### Selected text
New skulls show oldest Neandertal traits
Friday, 20 June 2014
An international team of scientists, including from the University of Adelaide, today announced the latest findings from Spain's 'Pit of Bones' archaeological site, showing its fossils are the oldest known population with Neandertal traits.
Published in the journal Science, the researchers describe 17 skulls including seven not previously reported, and say they were deposited at the site about 430,000 years ago. The site - Sima de los Huesos, which translates to 'Pit of Bones' - contains the world's biggest collection of ancient human fossils.
This latest dating clears up debate over the age of the fossils at the site which had previously been reported as greater than 530,000 years old - but this was claimed to be incompatible with morphological and genetic evidence for human evolution of the time.
"This age range is one of the most difficult to date but, rather than relying on a single dating technique, we've used six different techniques to produce a robust chronological study which would not have been possible a few years ago," says Dr Lee Arnold, University of Adelaide Australian Research Council Future Fellow and one of the paper's main authors. Dr Arnold and Dr Martina Demuro, geochronologists from the University's Environmental Luminescence group, conducted dating of the site while at Spain's National Research Centre for Human Evolution (CENIEH).
######
→ Exercise tasks:
A) Decide whether each statement below agrees with the article on the Pit of Bones fossils, answering yes or no and quoting the words of the article that settle it: (i) the researchers describe 17 skulls, seven of which had not been reported before; (ii) the fossils were dated with a single technique; (iii) the fossils had earlier been reported as less than 530,000 years old.
B) Reproduce word for word the passage of the article on the Pit of Bones fossils between "Published in the" and "of the time.", inclusive.
### Data to examine
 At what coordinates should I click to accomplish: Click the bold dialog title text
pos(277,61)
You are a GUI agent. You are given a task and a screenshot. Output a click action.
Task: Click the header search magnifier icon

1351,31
######
### Data to examine
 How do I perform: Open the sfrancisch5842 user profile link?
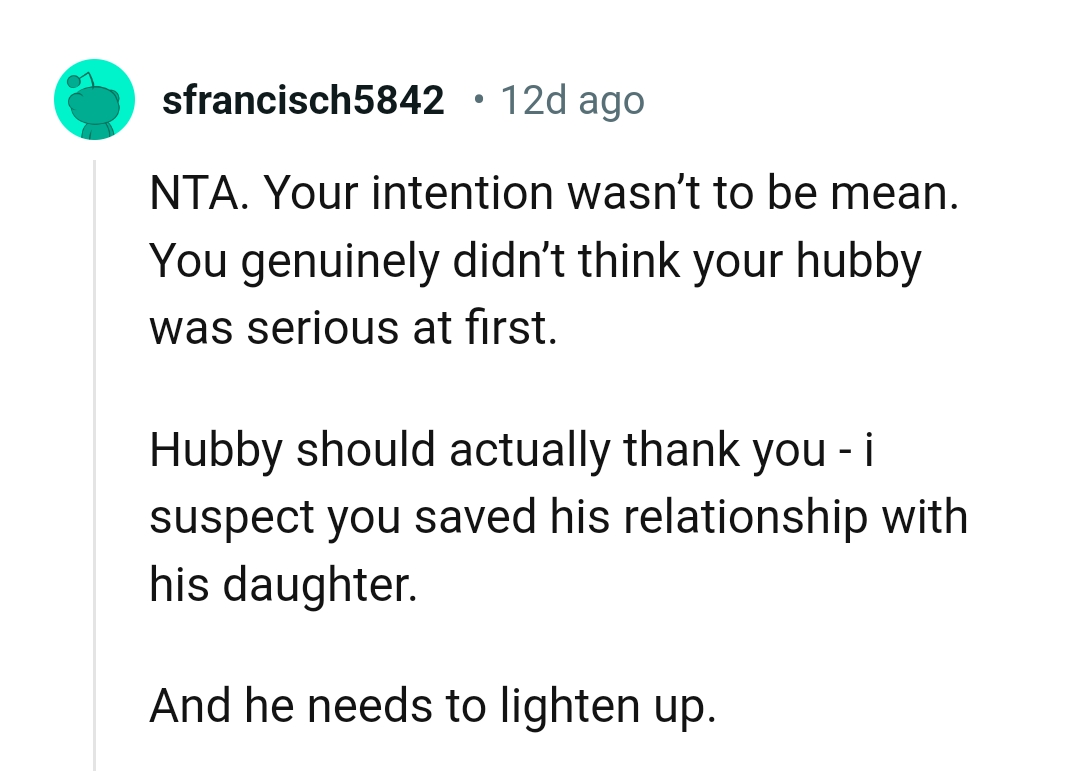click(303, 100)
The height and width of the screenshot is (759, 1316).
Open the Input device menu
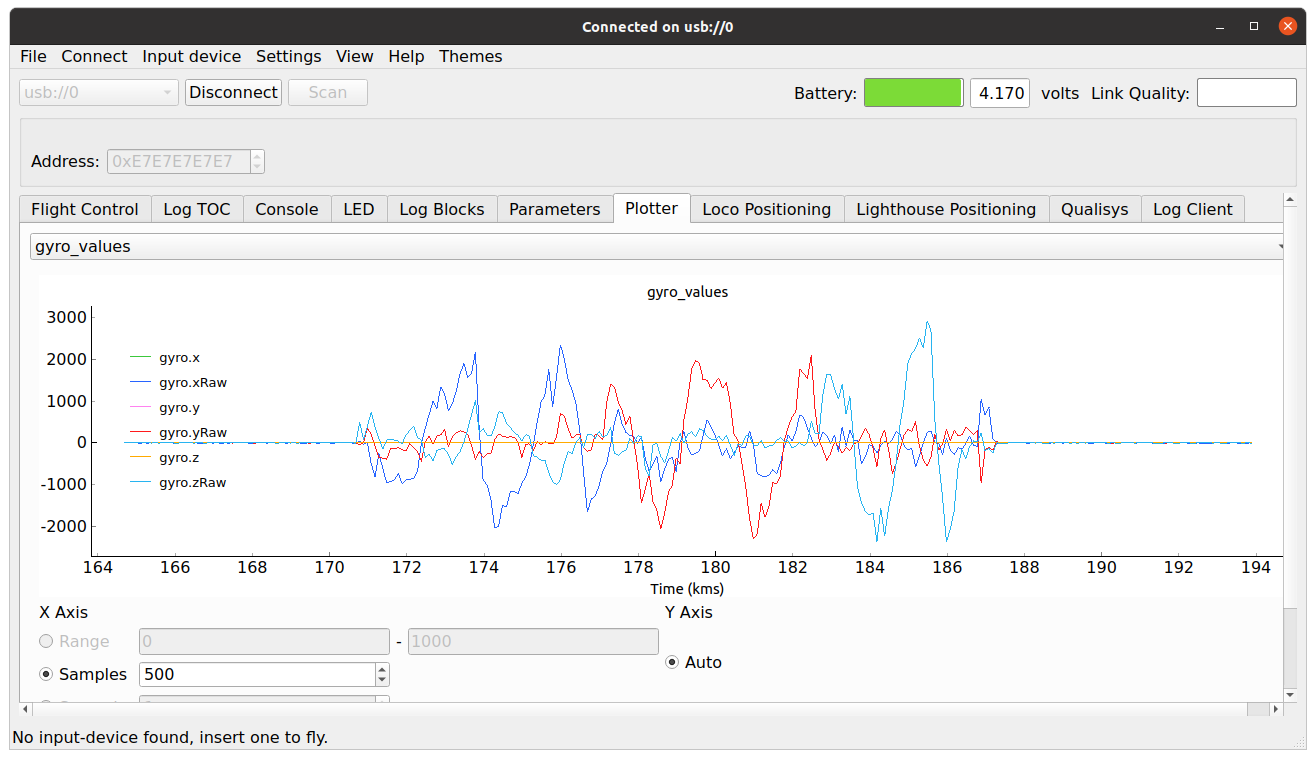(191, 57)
######
→ Answers to the tasks:
A)
(i) Yes: "the researchers describe 17 skulls including seven not previously reported"
(ii) No: "rather than relying on a single dating technique, we've used six different techniques"
(iii) No: "had previously been reported as greater than 530,000 years old"

B)
Published in the journal Science, the researchers describe 17 skulls including seven not previously reported, and say they were deposited at the site about 430,000 years ago. The site - Sima de los Huesos, which translates to 'Pit of Bones' - contains the world's biggest collection of ancient human fossils.
This latest dating clears up debate over the age of the fossils at the site which had previously been reported as greater than 530,000 years old - but this was claimed to be incompatible with morphological and genetic evidence for human evolution of the time.